In 2002, a preferred client of a large Louisiana-based shipyard informed the shipyard's management that it would henceforth require shipyard employees to participate with its vessel engineers in a joint pre-task job safety analysis (JSA) before the beginning of each work shift. While the concept of pre-task planning was not new to the shipyard, participation in a routine JSA with the customer was revolutionary. To the defensive eye, the requirement could have easily been interpreted as the customer's doubt about the safety capabilities of the shipyard's workers. Nonetheless, the shipyard had to comply or risk losing the business of a preferred customer. That resignation, however, did not prevent the shipyard's supervisors from resisting the customer's request.
The author and his associates were employed to quickly develop and implement a training program to teach the shipyard company's +500 supervisory personnel how to conduct a job safety analysis. Included in the training program was the effective use of interpersonal communication skills and participatory leadership. As with other hard-to-change industry sectors, though, the key to training success lay in how to transform a change-resistant, hardnosed workforce into teachable workers, ready and willingly to change.
The examination of how this transformation through training is accomplished is the purpose of this paper. Included in the examination will be the answers to practical questions asked by every supervisor and manager-insight that should be incorporated into any training effort that involves change-resistant workers.
What makes a worker hardnosed?
What is the definition of a hardnosed worker?
What overriding behavioral challenge does a hardnosed worker present to safety management?
What is needed from a training program in order to overcome the challenges of a hardnosed worker?
What results can be expected from a training program tailored to a hardnosed worker?

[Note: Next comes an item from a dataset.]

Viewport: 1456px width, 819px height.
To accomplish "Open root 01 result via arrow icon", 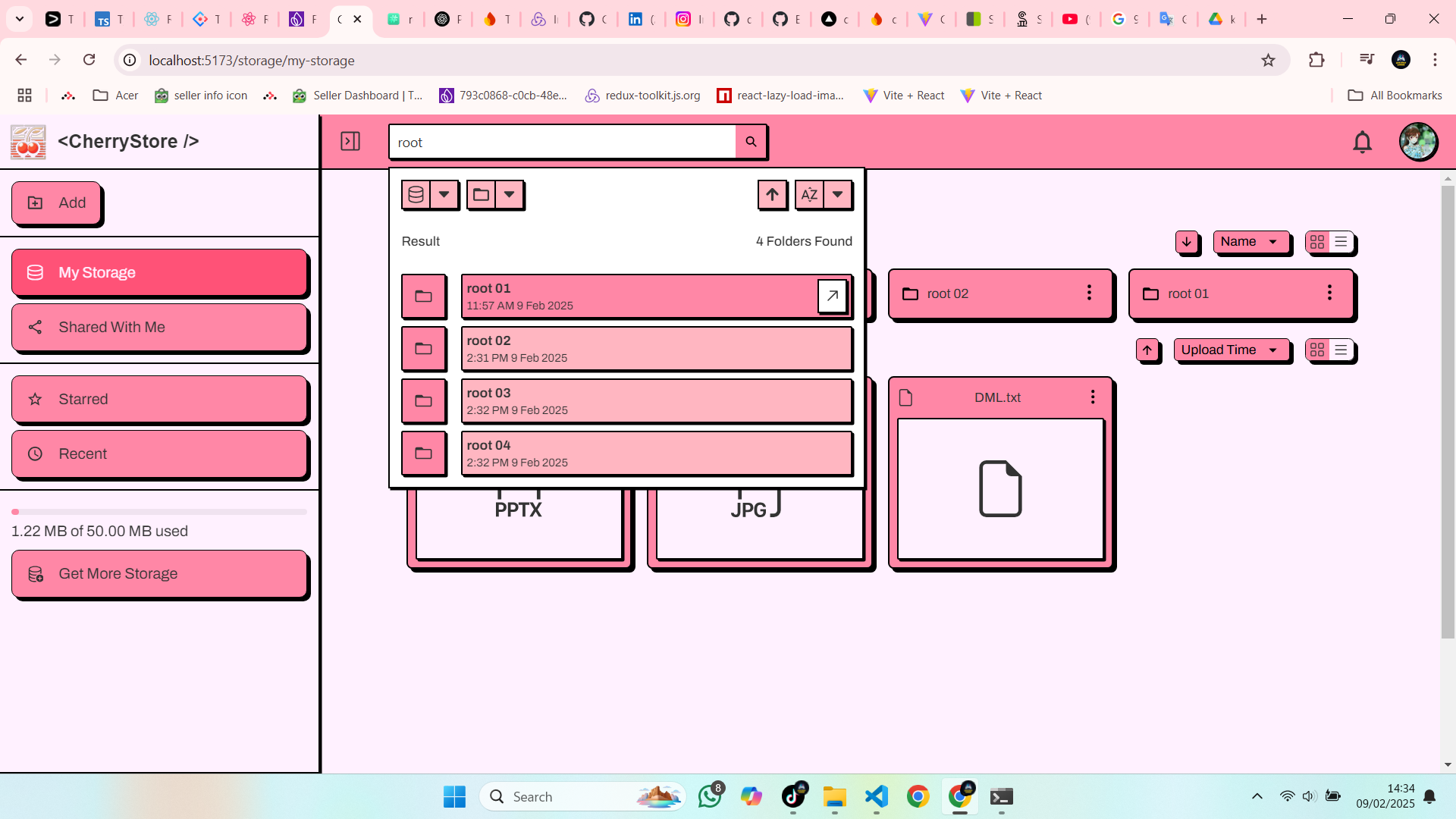I will [832, 296].
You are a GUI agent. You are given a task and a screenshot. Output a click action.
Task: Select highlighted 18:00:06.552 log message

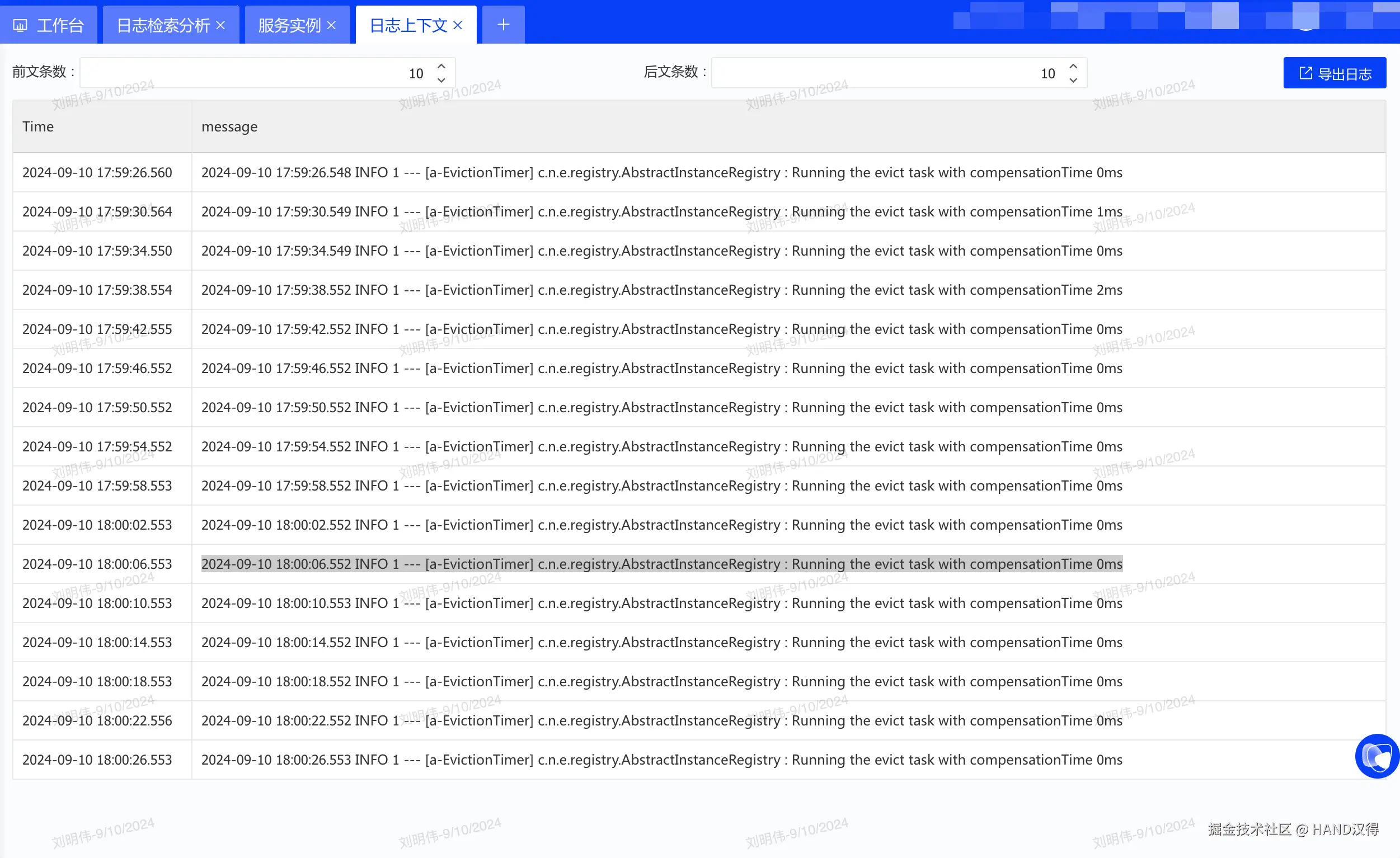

The debate over what creates a hardnosed, change-resistant safety culture focuses on two causes: the worker himself and the management system in which he works. While it may be convenient to infer that a change-resistant safety culture is a cumulative product of its individual workers, and thus lay blame almost totally on the worker, research data presented later in this paper indicates that management of the worker bears much of the blame for the creation of both a hardnosed worker and his change-resistant safety environment.
Typically, the cycle of management missteps that creates and reinforces a safety-resistant hardnosed worker is as follows.
Revelation - Often using poor and impersonal communication, management tries to educate the worker with bits and pieces of the safety puzzle, typically the minimum requirements of compliance training that involve what to do and how to do it-the policies, practices, or procedures that the worker is expected to obey/follow.
Response - The worker does not respond to poor communication and remains largely unresponsive to safety initiatives. The worker equates poor communication with perceived neglect or non-communication from management; therefore, over the long term, he develops an attitude of skepticism/pessimism towards management.